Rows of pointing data
○ ○ ○ ○ ○ ○ ○

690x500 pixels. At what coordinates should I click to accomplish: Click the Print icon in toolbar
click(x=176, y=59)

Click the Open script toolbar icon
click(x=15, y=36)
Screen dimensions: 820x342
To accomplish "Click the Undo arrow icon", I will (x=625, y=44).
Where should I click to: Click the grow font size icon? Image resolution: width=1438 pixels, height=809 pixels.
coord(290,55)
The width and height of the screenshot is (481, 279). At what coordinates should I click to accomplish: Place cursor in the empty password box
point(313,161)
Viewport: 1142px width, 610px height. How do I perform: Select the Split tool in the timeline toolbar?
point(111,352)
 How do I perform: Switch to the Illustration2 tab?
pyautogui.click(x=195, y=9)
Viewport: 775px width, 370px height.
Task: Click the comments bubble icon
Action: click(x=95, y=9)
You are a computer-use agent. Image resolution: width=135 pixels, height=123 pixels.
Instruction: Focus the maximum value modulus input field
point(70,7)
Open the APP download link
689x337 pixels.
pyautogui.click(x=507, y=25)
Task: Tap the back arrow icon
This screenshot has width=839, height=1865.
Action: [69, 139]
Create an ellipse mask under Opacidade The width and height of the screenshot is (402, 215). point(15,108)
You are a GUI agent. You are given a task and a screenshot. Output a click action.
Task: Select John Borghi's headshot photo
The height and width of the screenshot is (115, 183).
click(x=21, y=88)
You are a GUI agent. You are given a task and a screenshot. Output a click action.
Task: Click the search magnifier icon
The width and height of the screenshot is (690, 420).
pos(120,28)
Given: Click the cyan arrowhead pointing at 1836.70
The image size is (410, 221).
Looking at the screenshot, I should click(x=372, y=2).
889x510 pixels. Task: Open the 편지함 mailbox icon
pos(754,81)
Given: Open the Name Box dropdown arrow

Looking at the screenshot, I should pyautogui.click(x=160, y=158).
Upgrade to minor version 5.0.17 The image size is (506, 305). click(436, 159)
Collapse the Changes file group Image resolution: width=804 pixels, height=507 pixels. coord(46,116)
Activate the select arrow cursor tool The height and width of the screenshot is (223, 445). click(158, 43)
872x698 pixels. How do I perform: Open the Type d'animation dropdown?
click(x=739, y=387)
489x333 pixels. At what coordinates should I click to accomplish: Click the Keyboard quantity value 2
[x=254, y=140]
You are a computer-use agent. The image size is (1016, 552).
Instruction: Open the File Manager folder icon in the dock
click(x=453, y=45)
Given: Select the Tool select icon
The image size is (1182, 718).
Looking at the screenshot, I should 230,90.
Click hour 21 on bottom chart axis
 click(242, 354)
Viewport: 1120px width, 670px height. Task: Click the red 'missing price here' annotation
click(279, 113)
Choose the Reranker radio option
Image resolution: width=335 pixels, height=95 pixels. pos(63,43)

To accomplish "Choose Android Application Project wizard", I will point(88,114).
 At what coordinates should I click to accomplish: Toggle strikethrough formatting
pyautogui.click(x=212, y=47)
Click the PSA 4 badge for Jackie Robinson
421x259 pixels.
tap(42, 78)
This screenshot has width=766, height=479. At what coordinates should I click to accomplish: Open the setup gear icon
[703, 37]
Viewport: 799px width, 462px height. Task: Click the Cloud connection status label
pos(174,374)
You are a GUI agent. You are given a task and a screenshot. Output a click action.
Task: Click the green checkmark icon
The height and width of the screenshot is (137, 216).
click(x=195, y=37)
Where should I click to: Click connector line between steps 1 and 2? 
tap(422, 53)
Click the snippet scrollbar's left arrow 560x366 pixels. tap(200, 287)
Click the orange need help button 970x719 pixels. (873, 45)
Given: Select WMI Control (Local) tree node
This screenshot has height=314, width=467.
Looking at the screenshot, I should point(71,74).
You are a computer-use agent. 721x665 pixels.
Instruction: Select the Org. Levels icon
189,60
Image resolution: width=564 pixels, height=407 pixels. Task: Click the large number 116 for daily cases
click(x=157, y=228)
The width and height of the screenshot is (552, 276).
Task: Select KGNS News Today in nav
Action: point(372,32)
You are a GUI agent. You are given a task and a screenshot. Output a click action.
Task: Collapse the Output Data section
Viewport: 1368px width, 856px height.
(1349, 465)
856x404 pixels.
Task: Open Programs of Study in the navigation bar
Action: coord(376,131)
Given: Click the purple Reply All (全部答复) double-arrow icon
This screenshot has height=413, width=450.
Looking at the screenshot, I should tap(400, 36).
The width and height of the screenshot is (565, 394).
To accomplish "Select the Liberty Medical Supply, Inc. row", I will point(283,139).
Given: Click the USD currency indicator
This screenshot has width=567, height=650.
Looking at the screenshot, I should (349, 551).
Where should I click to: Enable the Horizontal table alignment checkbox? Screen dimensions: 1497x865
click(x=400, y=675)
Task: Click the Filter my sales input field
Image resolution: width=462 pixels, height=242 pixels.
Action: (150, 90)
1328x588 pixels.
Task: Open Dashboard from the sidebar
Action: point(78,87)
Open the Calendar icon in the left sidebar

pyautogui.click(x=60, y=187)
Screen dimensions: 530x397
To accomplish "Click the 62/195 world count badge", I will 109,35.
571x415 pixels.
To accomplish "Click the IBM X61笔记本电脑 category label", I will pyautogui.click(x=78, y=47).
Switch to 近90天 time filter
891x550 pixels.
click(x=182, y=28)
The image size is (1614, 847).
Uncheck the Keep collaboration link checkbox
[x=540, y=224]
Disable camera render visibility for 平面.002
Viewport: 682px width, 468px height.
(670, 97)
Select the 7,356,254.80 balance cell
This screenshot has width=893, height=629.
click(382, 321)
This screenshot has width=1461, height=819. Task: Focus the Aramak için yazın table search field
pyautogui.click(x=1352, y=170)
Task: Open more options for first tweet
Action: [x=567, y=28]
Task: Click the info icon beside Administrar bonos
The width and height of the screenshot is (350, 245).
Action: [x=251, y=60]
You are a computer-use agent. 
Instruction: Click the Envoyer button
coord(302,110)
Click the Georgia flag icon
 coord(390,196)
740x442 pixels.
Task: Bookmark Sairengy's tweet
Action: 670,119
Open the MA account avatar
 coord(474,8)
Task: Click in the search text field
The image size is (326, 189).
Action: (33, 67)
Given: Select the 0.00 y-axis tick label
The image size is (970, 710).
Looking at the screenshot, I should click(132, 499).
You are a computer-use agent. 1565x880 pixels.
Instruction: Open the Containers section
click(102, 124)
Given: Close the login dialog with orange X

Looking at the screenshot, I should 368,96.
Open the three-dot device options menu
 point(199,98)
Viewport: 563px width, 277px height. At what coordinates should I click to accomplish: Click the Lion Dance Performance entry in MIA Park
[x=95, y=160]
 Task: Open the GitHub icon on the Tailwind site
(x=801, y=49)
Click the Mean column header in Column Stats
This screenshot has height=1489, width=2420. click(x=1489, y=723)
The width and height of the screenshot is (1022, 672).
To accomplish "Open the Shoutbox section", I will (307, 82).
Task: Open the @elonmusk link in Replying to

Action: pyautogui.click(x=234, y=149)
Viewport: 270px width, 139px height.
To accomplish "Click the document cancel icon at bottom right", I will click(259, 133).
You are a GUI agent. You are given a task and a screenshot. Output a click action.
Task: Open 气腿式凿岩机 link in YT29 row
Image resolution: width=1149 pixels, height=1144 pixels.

○ ○ ○ ○ ○ ○ ○

== TASK BRIEF ==
Please pull out every line of the data above that contains the word "Where" and copy each one in full.

== EXERCISE SOLUTION ==
Where should I click to: Click the grow font size icon? Image resolution: width=1438 pixels, height=809 pixels.
Where should I click to: Click connector line between steps 1 and 2? 
Where should I click to: Enable the Horizontal table alignment checkbox? Screen dimensions: 1497x865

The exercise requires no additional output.